(Recorded data)
■ ■ ■ ■

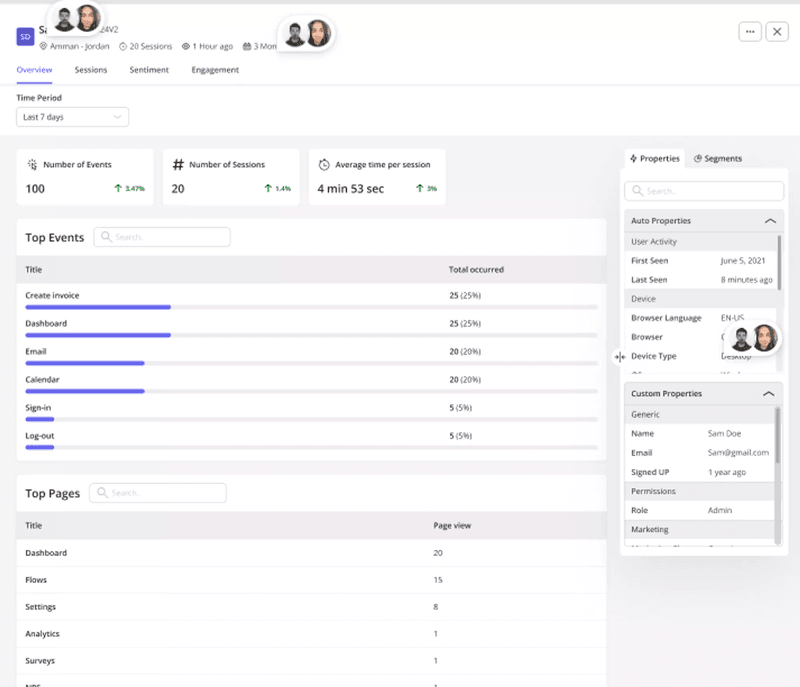Open the more options ellipsis menu
The image size is (800, 687).
pos(750,31)
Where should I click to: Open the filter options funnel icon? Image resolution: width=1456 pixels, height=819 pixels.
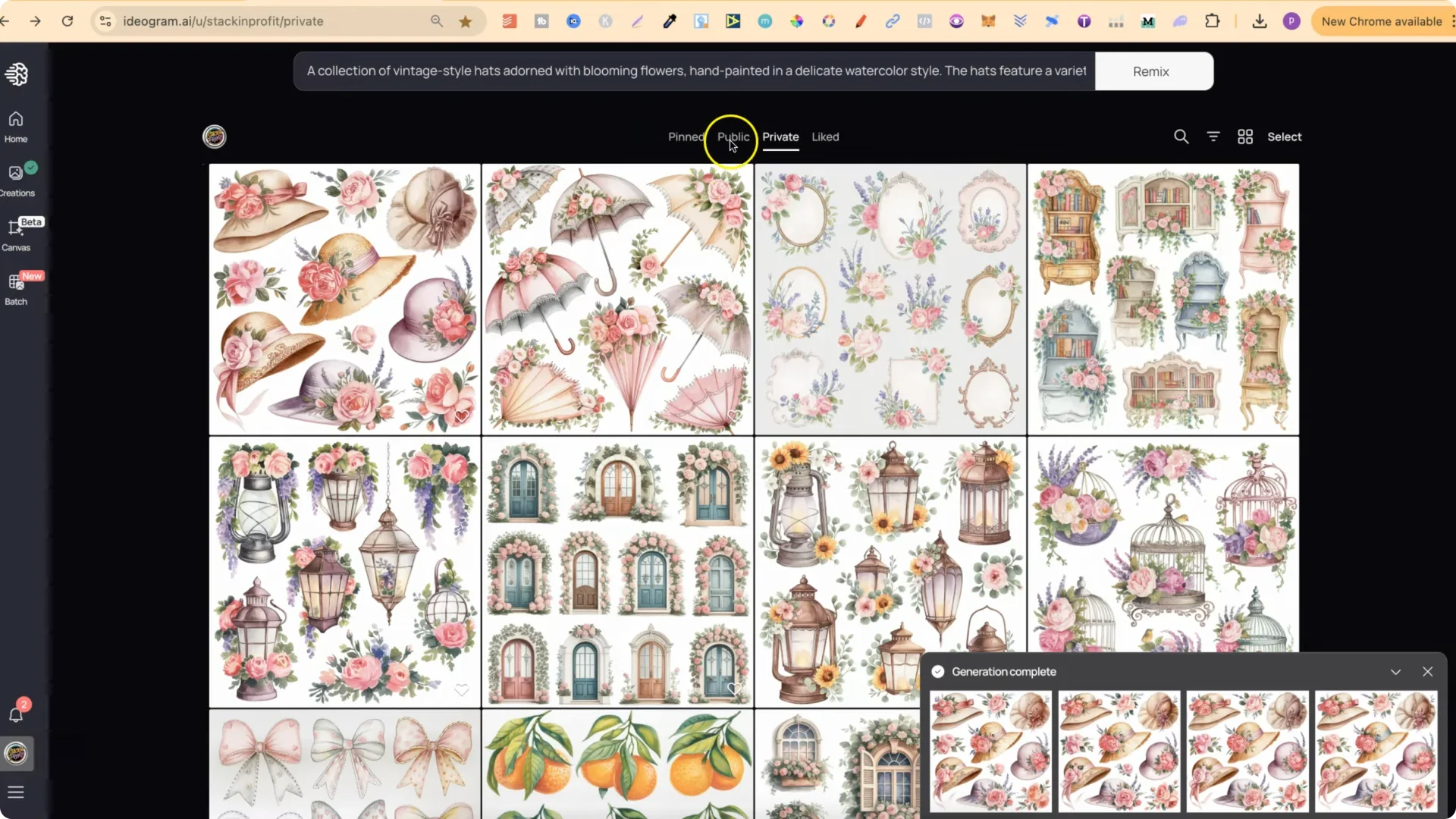tap(1213, 136)
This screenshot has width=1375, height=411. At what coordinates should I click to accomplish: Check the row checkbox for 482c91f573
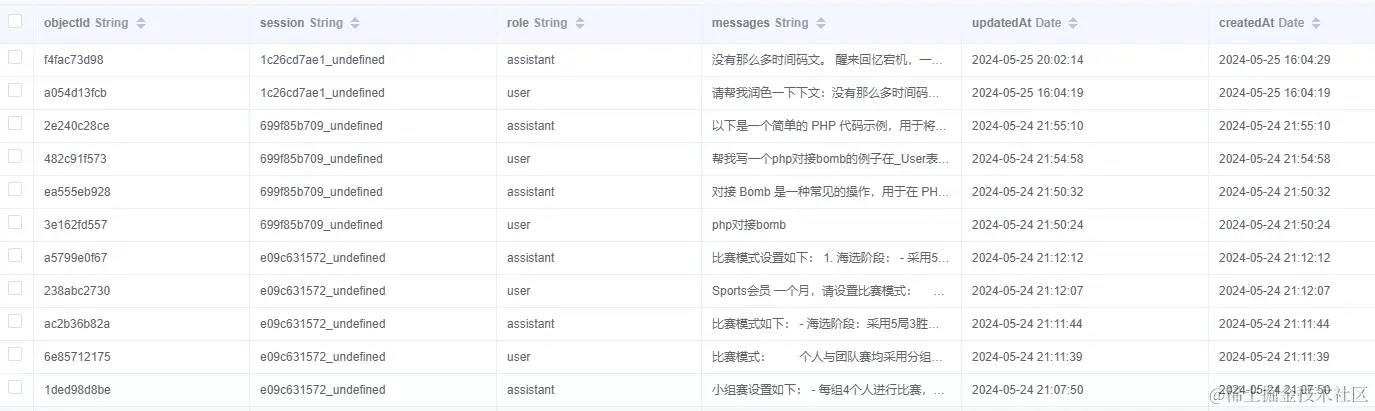15,157
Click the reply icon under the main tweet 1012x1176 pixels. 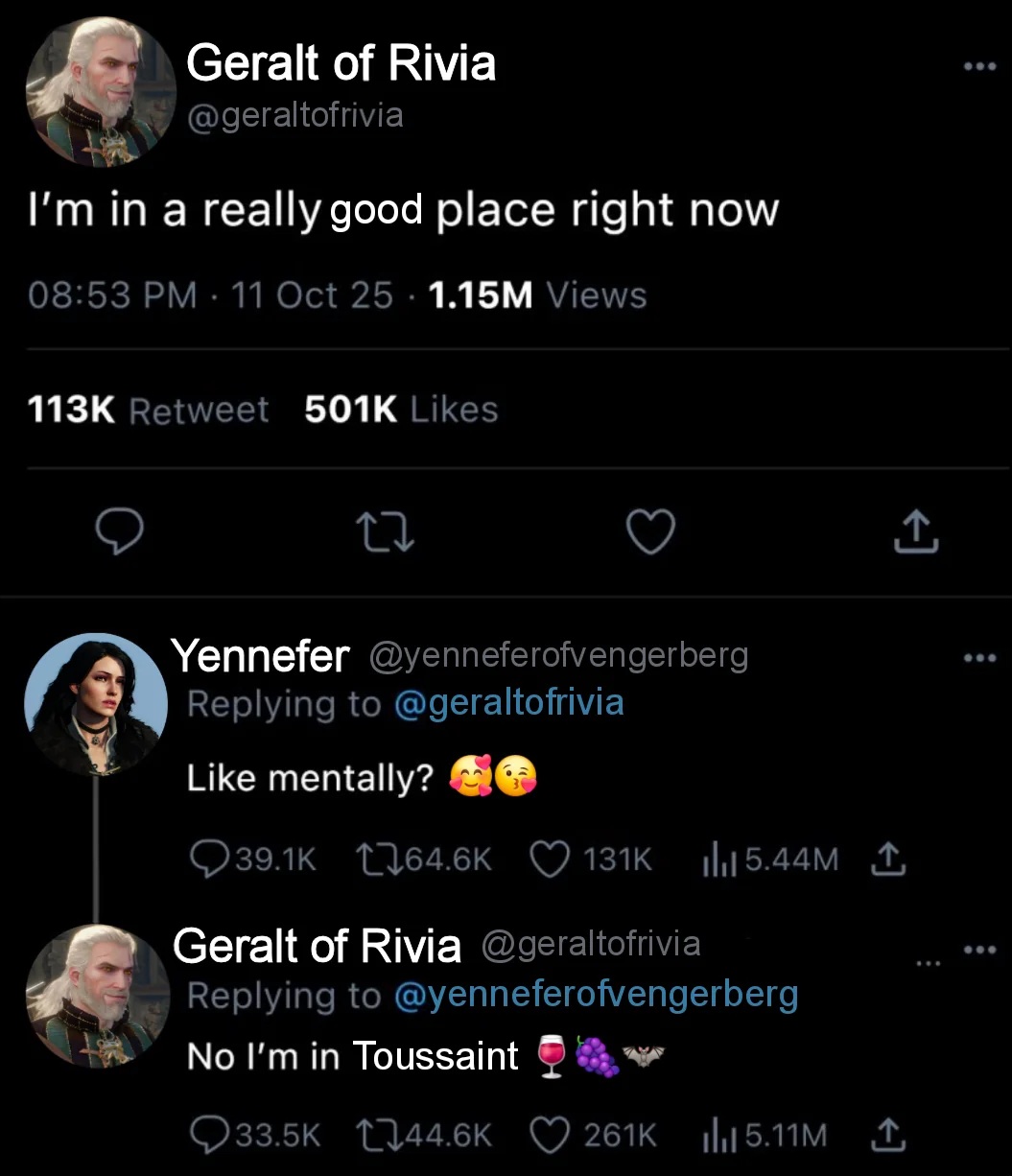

■ ■ ■ ■

• _Do this_
Lay out every line of the listing above as a Markdown table with the columns "Row" and "Line," numbering the rows in order and skipping blank lines. Leave the pictures out.

• _In response_
| Row | Line |
|---|---|
| 1 | Open the more options ellipsis menu |
| 2 | The image size is (800, 687). |
| 3 | pos(750,31) |
| 4 | Where should I click to: Open the filter options funnel icon? Image resolution: width=1456 pixels, height=819 pixels. |
| 5 | tap(1213, 136) |
| 6 | This screenshot has width=1375, height=411. At what coordinates should I click to accomplish: Check the row checkbox for 482c91f573 |
| 7 | 15,157 |
| 8 | Click the reply icon under the main tweet 1012x1176 pixels.  |